Extrait de « L’Humanité » du 09.09.04 : grève au lycée d’Aubervilliers (93)

Classes surchargées, lycée bloqué.

Le lycée Le-Corbusier d’Aubervilliers est resté fermé hier matin. Colère des enseignants, dont les élèves, en seconde, sont plus de trente-cinq par classe.

Six années que l’accord tenait bon. Les profs l’avaient négocié, à l’issue d’une lutte, en 1998, et l’inspection académique, depuis, avait respecté le marché. Non, l’établissement ne serait classé ni ZEP, ni zone sensible, avait maintenu l’administration. En contrepartie, elle avait garanti que les effectifs n’iraient jamais au-delà de trente élèves par classe. Un tien vaut mieux que deux tu l’auras. Mais le traité vient d’être rompu. En finesse, histoire d’éviter que le schisme ne ternisse l’image d’une rentrée sans accroc. La veille, le recteur nous avait dit : Une classe supplémentaire ? Pourquoi pas, j’étudie la question. Nous devions recevoir une réponse sous peu ", raconte Philippe Chartier, prof de génie mécanique. Chose promise, chose due. "Elle nous est parvenue lundi : c’était non."

Non à une dixième classe de seconde pour le lycée Le-Corbusier d’Aubervilliers, en Seine-Saint-Denis, dont les profs ont cadenassé l’entrée, hier matin, en signe de protestation. Et où les élèves sont désormais 35, voire 37 par classe. "Lundi, nous avons passé notre temps à trimbaler des chaises d’une salle à l’autre parce que nous n’en avions pas assez", raconte Jalila, dix-sept ans, en seconde. Adossée à la grille du lycée, elle patiente, avec d’autres, ne sachant à quoi s’attendre. Grève ou pas grève ? Certains élèves s’inquiètent. Comme Mohamed, dix-neuf ans, en terminale, déjà la tête dans le bac, qui craint de prendre du retard. " L’an dernier, nous avons perdu du temps ", explique-t-il. À cause du déménagement du lycée, dont les locaux sont neufs, et des absences de profs. Karim, dix-sept ans, partage et relève : "Dès le début d’année, on nous prévient qu’on n’aura pas le temps de couvrir tout le programme. Qu’est-ce que ce sera s’il y a une grève ?" Angoissés, donc. Compréhensifs, aussi. "S’ils gagnent, ça vaut le coup. Trente-sept dans une classe, c’est beaucoup trop."
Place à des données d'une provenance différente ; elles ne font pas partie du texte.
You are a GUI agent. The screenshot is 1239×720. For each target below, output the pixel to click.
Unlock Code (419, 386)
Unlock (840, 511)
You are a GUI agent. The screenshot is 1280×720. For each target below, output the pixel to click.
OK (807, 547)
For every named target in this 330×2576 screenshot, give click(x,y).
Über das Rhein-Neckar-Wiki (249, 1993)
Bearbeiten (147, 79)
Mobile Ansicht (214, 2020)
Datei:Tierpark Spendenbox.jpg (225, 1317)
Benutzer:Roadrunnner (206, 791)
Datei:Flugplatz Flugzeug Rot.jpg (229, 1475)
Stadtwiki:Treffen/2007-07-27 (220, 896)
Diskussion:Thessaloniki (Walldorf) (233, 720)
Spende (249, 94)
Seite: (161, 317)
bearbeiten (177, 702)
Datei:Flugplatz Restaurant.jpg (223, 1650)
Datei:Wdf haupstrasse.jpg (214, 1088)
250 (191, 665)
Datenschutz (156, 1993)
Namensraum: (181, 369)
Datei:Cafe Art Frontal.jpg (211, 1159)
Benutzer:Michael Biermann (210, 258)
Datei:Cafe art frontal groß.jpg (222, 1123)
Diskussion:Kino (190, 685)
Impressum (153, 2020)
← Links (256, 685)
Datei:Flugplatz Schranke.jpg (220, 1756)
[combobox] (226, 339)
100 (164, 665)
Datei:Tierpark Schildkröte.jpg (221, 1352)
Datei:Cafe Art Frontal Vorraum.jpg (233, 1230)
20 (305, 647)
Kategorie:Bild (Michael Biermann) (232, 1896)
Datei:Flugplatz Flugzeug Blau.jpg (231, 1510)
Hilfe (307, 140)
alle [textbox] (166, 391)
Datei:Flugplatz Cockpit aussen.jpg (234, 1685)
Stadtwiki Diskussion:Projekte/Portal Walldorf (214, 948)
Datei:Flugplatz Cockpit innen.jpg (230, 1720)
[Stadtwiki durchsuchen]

Pragmatique, Jalila continue de raconter sa rentrée. Dans certaines salles, les tables ont dû être collées les unes aux autres. "Il n’y a plus qu’une seule allée pour circuler. À chaque cours, on perd dix bonnes minutes, le temps de s’installer et de sortir. " Près d’elle, Francia, seize ans, jauge, à vue de nez, ce que cela peut donner à la longue. " Ce n’est pas faisable. Les profs ne pourront jamais s’attarder avec chacun de nous."

Marine Lafargue, enseignante de sciences éco, ne dit pas autre chose. La trentaine, le teint clair et les cheveux roux, elle dit son amertume. "À longueur de discours, on nous parle de discrimination positive et de pédagogie différenciée. Mais où sont-ils, les discriminés positifs, si ce n’est pas nous ?" Près d’elle, cigarette à la main, Philippe Chartier illustre le propos. Et parle du nombre élevé d’élèves boursiers et d’un taux de réussite au bac qui reste en dessous de la moyenne académique. "Et il faudrait répondre à ses besoins sans aucun moyen ?" Tous les deux s’apprêtent à rejoindre d’autres profs, qui travaillent à résoudre le casse-tête. "Nous cherchons à optimiser nos ressources. Nous allons revoir la répartition des élèves dans les cours, pour tenter de dégager des heures. Nous espérons que l’inspection académique acceptera de compléter, pour que l’on parvienne enfin à ouvrir cette dixième classe." La chose peut fonctionner, pensent-ils. L’inspecteur attend leur projet aujourd’hui. Pour l’étudier, il l’a promis. Juré, craché.

Marie-Noëlle Bertrand.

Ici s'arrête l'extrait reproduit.